### YOUR TASK
Render every line of the items below as a Markdown table with the columns Row and Line. Number the rows in order, omit blank lines, and leave the pictures out of the answer.

#####

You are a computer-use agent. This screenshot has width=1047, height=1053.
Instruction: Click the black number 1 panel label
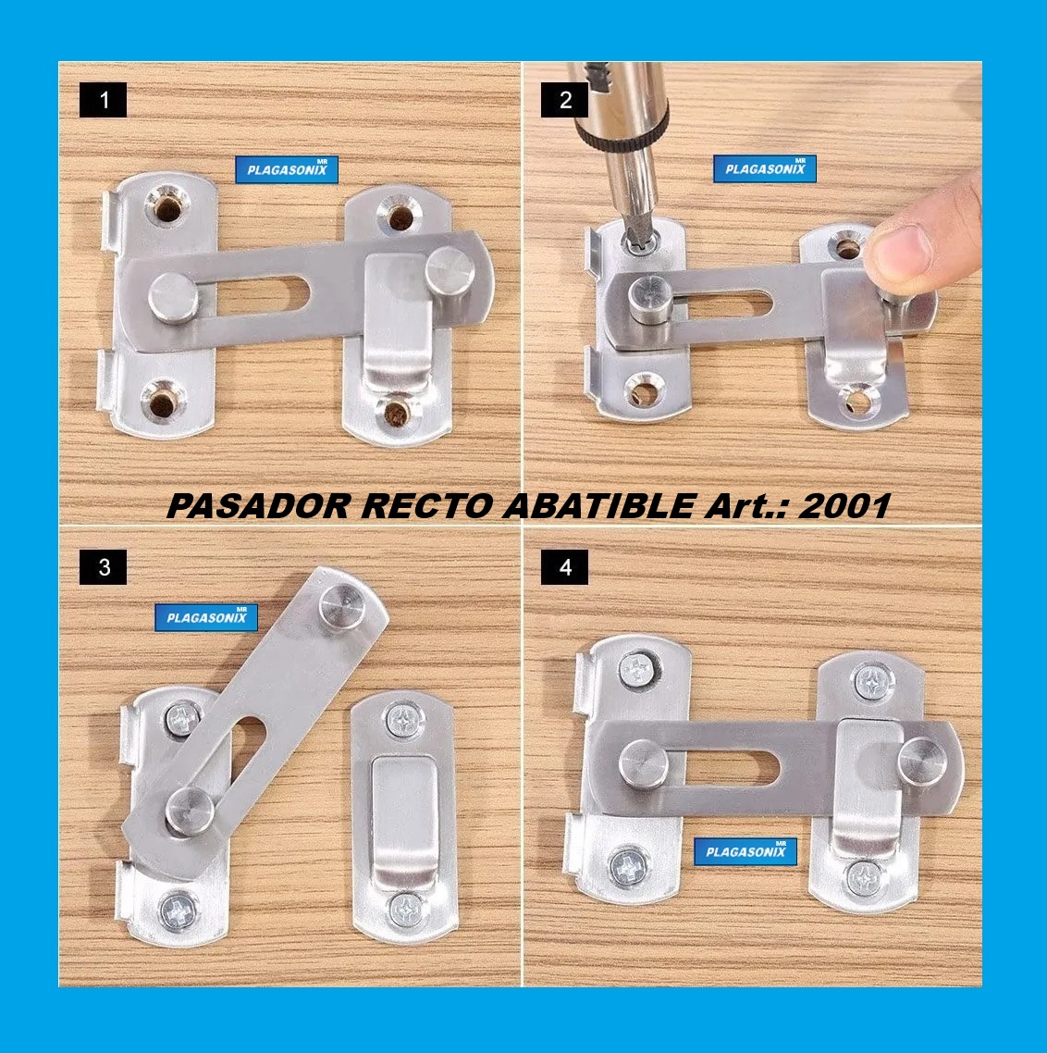pos(103,100)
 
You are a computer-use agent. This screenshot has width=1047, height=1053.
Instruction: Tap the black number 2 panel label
pos(564,100)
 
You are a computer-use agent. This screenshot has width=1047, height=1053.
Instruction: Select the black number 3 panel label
pos(103,567)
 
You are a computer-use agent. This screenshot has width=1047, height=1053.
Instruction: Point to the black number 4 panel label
pos(564,567)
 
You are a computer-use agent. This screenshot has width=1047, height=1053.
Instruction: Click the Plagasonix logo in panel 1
pos(287,170)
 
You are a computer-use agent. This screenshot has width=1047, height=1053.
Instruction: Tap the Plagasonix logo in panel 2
pos(765,169)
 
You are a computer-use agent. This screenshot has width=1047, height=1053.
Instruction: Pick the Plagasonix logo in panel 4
pos(745,851)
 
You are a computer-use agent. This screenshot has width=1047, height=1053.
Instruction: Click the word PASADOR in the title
pos(259,506)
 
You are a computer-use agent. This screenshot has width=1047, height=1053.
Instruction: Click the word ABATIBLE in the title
pos(600,506)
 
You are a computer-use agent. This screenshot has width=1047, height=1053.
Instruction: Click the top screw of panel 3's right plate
pos(404,720)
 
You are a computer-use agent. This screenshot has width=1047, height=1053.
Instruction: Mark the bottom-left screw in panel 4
pos(628,868)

#####

### FULL RESPONSE
| Row | Line |
|---|---|
| 1 | You are a computer-use agent. This screenshot has width=1047, height=1053. |
| 2 | Instruction: Click the black number 1 panel label |
| 3 | pos(103,100) |
| 4 | You are a computer-use agent. This screenshot has width=1047, height=1053. |
| 5 | Instruction: Tap the black number 2 panel label |
| 6 | pos(564,100) |
| 7 | You are a computer-use agent. This screenshot has width=1047, height=1053. |
| 8 | Instruction: Select the black number 3 panel label |
| 9 | pos(103,567) |
| 10 | You are a computer-use agent. This screenshot has width=1047, height=1053. |
| 11 | Instruction: Point to the black number 4 panel label |
| 12 | pos(564,567) |
| 13 | You are a computer-use agent. This screenshot has width=1047, height=1053. |
| 14 | Instruction: Click the Plagasonix logo in panel 1 |
| 15 | pos(287,170) |
| 16 | You are a computer-use agent. This screenshot has width=1047, height=1053. |
| 17 | Instruction: Tap the Plagasonix logo in panel 2 |
| 18 | pos(765,169) |
| 19 | You are a computer-use agent. This screenshot has width=1047, height=1053. |
| 20 | Instruction: Pick the Plagasonix logo in panel 4 |
| 21 | pos(745,851) |
| 22 | You are a computer-use agent. This screenshot has width=1047, height=1053. |
| 23 | Instruction: Click the word PASADOR in the title |
| 24 | pos(259,506) |
| 25 | You are a computer-use agent. This screenshot has width=1047, height=1053. |
| 26 | Instruction: Click the word ABATIBLE in the title |
| 27 | pos(600,506) |
| 28 | You are a computer-use agent. This screenshot has width=1047, height=1053. |
| 29 | Instruction: Click the top screw of panel 3's right plate |
| 30 | pos(404,720) |
| 31 | You are a computer-use agent. This screenshot has width=1047, height=1053. |
| 32 | Instruction: Mark the bottom-left screw in panel 4 |
| 33 | pos(628,868) |